AWS SSO Prerequisites - AWS Single Sign-On

AWS SSO Prerequisites

Before you can set up AWS SSO, you must:

  • Have first set up the AWS Organizations service and have All features set to enabled. For more information about this setting, see Enabling All Features in Your Organization in the AWS Organizations User Guide.

  • Sign in with the AWS Organizations master account credentials before you begin setting up AWS SSO. These credentials are required to enable AWS SSO. For more information, see Creating and Managing an AWS Organization in the AWS Organizations User Guide. You cannot set up AWS SSO while signed in with credentials from an Organization’s member account.

  • Have chosen an identity source to determine which pool of users has SSO access to the user portal. If you choose to use the default AWS SSO identity source for your user store, no prerequisite tasks are required. The AWS SSO store is created by default once you enable AWS SSO and is immediately ready for use. There is no cost for using this store. Alternatively, you can choose to Connect to Your External Identity Provider using Azure Active Directory. If you choose to connect to an existing Active Directory for your user store, you must have the following:

    • An existing AD Connector or AWS Managed Microsoft AD directory set up in AWS Directory Service, and it must reside within your organization's master account. You can connect only one AWS Managed Microsoft AD directory at a time. However, you can change it to a different AWS Managed Microsoft AD directory or change it back to an AWS SSO store at any time.
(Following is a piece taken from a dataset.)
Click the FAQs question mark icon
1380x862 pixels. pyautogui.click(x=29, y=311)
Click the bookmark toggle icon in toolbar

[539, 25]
For more information, see Create a AWS Managed Microsoft AD Directory in the AWS Directory Service Administration Guide.

    • You must set up AWS SSO in the Region where your AWS Managed Microsoft AD directory is set up. AWS SSO stores the assignment data in the same Region as the directory. To administer AWS SSO, you should switch to the Region where you have setup AWS SSO. Also, note that AWS SSO’s user portal uses the same access URL as your connected directory.